So I ended the blog last week without providing any solutions to your child’s reading problems. I understand that might seem odd, but don’t freak out, because this weeks blog will focus on the best way to improve your child’s reading skills.
Yes, you read that right. I purposely used the singular “best way” in my description. I say this because I believe the best way to improve reading skills is to read more material, more often. In fact, as a parent you can take certain actions to promote your child to read more. Here are some of those actions.
1. Read to your Child
Your child may not be reading because they are struggling to read. This creates a catch 22. You can break the cycle and help build your child’s confidence by reading to them. As you read together, get them to read and sounds, then words, then full sentences, and finally whole pages.
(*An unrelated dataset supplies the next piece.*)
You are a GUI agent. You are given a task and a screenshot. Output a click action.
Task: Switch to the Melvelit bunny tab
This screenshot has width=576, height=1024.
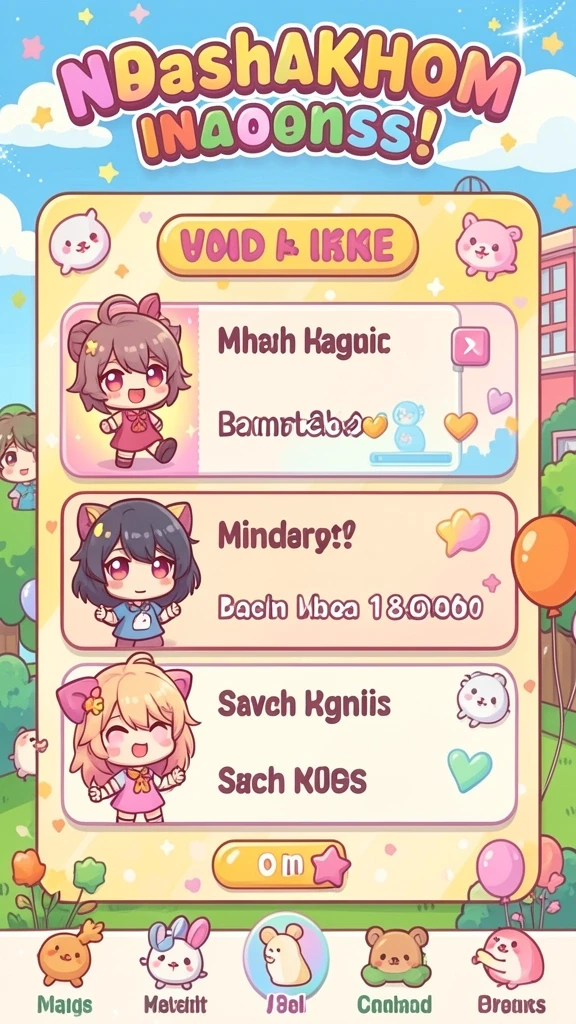pos(175,968)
Slowly they will eventually be able to read basic words and sentences by themselves.
2. Surround Your Child with Books
In order to boost your child’s vocabulary, they need to continue to read more material. Yes, you could buy one or two book at a time, but I recommend having a great variety of books on different subjects. The reason for this choice is because it will help ensure that your child will find a book that they deem interesting. If your child is interested in the book they will be more engaged and read more often.
3. Set up a Reading Time
If surrounding your child with a greater variety of books doesn’t spark their interest, it’s a good idea to become more active and make sure that they are reading. You can ensure that they are reading by setting aside a time in the day that they have to read. This can be whenever, but at least an hour (can be more) should be set aside for reading. If you need some help to ensure your child is reading, Light in the Attic learning has a homework hub with a licensed instructor who can do this, and also answer questions about a word’s meaning and pronunciation.
4. Reading is Just Not About Books
Reading can be done anywhere. I take this notion to heart and when my son was learning to read I took flash cards and labelled the entire house. This is a true story and just proves that your child can read anything, anywhere as long as they are reading. It is important to find something that interests them and run with it. The only thing is to make sure you can sustain your child’s interest in this type of material over time. Broadening the material your child’s reads will ensure they never run out of content.
Before I close this blog, I like to say that all of these options are not mutually exclusive and can be used together! Which way do you think is the best?